Our success as campers will depend on our ability to stomach the messes others leave behind. This revelation comes to me as I contemplate the drain in the women’s shower at Woodland Valley. Drains are concave, but this one was mounded. I lean closer. Over the plate is a mass of hair, a fright wig of many colors. Apparently, women shed once a year, like Siberian huskies. My eyes snap shut. How badly do I need a shower? We’d climbed Cross Mountain that hot, sticky day, and I was coated in my usual summer patina of sunscreen, DEET, and sweat. But I inherited my dad’s revulsion to any hair not actively growing out of a living follicle. A single loose eyelash in the vicinity of his dinner plate would send him sliding off his chair in a swoon. This particular superstructure of hair and soap scum would have had him breaking camp in a New York minute.

Still, I’m determined to see the thing through. The thought of slipping my freshly showered self into the silken cocoon of my sleeping bag drives me from the sidelines and into the spray. I keep my stance wide and my eyes averted. I think happy thoughts. Thank god for Crocs! They are like a pair of rubbery lifeboats keeping me aloft from everybody’s else’s filth as I attended to the business of removing my own.

Let’s face it, it’s been a while since we’d been camping. I couldn’t say whether campground bathrooms have gotten more disgusting, or whether age has made us squeamish. I remember a long-ago camping friend observing how much less we care about germs out in the woods, after shaking the cinders off a dropped bacon strip, giving it a kiss for luck, then popping it in his mouth. Would he do that today?

Tom and I are day trippers at heart. We love the contrast between hardship and ease -- the hard slog followed by the soft bed, the stiff muscles relaxing in a warm bath, the trail food giving way to a good dinner at the table. Camping turns hiking into a different sort of experience. After the day’s toil is more toil. After the day’s bug bites are more bug bites. The reward isn’t sybaritic ease but a gathering toughness. In the Adirondacks this spring, we weathered a four-day “bugnado” of black flies. We hiked through a day of relentless rain. We learned how to soap up with one hand while the other depressed a gulag-style shower button that, when released, stopped the flow of hot water and brought on instant hypothermia.

Ironically, it was our attempt to escape the DNA of other humans and dogs that drove us to buy our mini trailer and resume the camping life. We were tired of paying huge sums for pet-friendly accommodations that carried the traces of former occupants, as if dog owners didn’t care about cleanliness.

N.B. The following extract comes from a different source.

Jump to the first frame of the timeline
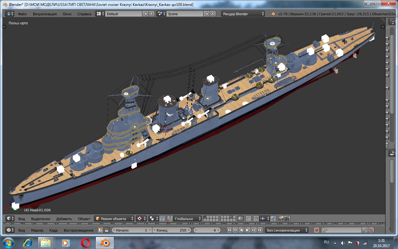398x249 pixels. (229, 230)
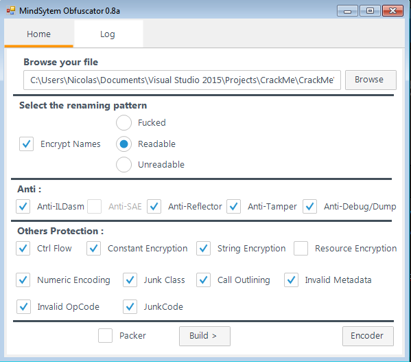
Task: Toggle the Anti-ILDasm checkbox
Action: (23, 207)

The trailer is basically a bed in a box that can be pulled by a regular car. Inside, the bed folds up and a tiny table folds out. A galley folds out of the back. Two doors and two windows keep it light and airy. It’s snug as hell. And it turns heads – we make friends easily because other campers are always stopping by to have a look. I try to keep it homey, with darling throw pillows and LED lamps artfully arranged. But it doesn’t have plumbing. So we have to overcome this one little thing, this evolutionary tic -- and then we’ll be truly free! We’re not regressing, we’re building up antibodies! We’ll have the immune systems of a champ!

At the men’s bathroom in Ricketts Glen, Tom never made it past the sink. He was stopped, toothbrush in hand, by beard clippings arrayed thickly on the porcelain like confetti. Around the campfire that night he inveighed against the perfidy of bearded men. Don’t they know how disgusting their clippings are? Why don’t people just clean up after themselves? I nodded sadly as my head grew heavier. Some questions will have to wait for morning. As generally happens after a long hike, we are mugged by sleep. We slide into our sleeping bags and into our dreams as the bullfrogs croak their serenade. Remem, remem, remember why you’re out here, they seem to say.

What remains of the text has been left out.